Little pitchers have big ears

The line from one of my favorite (yet oh so sad John Prine songs “Sam Stone”) has been coming to mind often around my house.

The phrase warns parents to be careful about what they say within a child’s earshot as they often hear, and understand, more than you think. It is referring to the large handles, or ears, often attached to small pitchers.

Thankfully my little pitcher hasn’t been hearing thigns he shouldn’t, but the ease and quickness he picks up and immediately repeats things reminds me of the importance of making sure our conversations around him and what we are exposing him to are appropriate.

We read to Miles a lot. During the day Michael reads several books to him a couple of times a day. And before bed we read at least three or four. He has his favorites — books that I can read without even looking at the pages these days. It doesn’t surprise (although it still impresses me every time) me when he recites the words with me.

What surprises me though is when he can “read” a book to me after we’ve just read it a couple times. Take “The Very Busy Spider” by Eric Carle. The line, “The spider didn’t answer. She was very busy spinning her web” is repeated over and over again. I expect him to pick that one up pretty quickly.
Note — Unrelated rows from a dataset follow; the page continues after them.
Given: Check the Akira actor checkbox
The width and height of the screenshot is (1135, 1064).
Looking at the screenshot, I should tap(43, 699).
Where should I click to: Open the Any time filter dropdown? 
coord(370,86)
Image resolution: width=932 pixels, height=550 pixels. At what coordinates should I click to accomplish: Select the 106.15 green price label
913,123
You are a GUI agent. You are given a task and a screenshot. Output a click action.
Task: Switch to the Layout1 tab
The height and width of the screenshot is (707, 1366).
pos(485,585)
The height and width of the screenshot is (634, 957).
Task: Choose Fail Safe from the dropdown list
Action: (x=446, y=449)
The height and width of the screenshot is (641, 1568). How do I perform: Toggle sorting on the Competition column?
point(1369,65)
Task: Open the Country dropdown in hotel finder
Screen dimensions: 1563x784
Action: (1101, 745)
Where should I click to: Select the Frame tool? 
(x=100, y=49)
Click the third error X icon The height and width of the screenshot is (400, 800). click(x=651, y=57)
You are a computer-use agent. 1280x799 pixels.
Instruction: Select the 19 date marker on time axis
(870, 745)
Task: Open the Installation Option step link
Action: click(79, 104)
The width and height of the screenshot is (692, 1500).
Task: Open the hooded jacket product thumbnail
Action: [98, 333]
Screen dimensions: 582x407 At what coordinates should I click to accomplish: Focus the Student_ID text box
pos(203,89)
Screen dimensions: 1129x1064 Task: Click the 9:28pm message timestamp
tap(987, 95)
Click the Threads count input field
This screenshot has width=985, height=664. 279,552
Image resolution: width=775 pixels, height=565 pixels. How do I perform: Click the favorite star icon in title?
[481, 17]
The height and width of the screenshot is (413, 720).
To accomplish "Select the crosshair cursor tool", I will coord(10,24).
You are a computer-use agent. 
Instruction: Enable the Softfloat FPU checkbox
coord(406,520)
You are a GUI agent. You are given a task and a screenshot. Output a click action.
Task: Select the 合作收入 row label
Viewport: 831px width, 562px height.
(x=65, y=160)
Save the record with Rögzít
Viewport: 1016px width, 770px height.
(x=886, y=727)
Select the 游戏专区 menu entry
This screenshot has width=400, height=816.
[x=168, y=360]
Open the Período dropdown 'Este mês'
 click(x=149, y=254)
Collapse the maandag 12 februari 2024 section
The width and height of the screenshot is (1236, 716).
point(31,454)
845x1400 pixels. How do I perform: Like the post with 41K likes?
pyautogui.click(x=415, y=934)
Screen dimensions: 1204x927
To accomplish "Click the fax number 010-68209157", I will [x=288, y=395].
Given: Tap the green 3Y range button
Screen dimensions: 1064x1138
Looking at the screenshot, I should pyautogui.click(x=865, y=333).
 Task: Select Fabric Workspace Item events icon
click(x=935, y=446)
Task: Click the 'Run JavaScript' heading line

But after just reading it twice, Miles was able to get all the other lines in the book — every single word.

Even such intricacies such as the difference between “‘Neigh, Neigh,’ said the horse” and “‘Baa, Baa,’ bleated the sheep” are picked up by my 2 1/2 year old.

“He’s a genius,” I told my husband.

Of course I’m joking (kind of) but it is still a great reminder that everything mom and dad say is definitely being heard, and in some cases memorized — even more incentive to be great role models.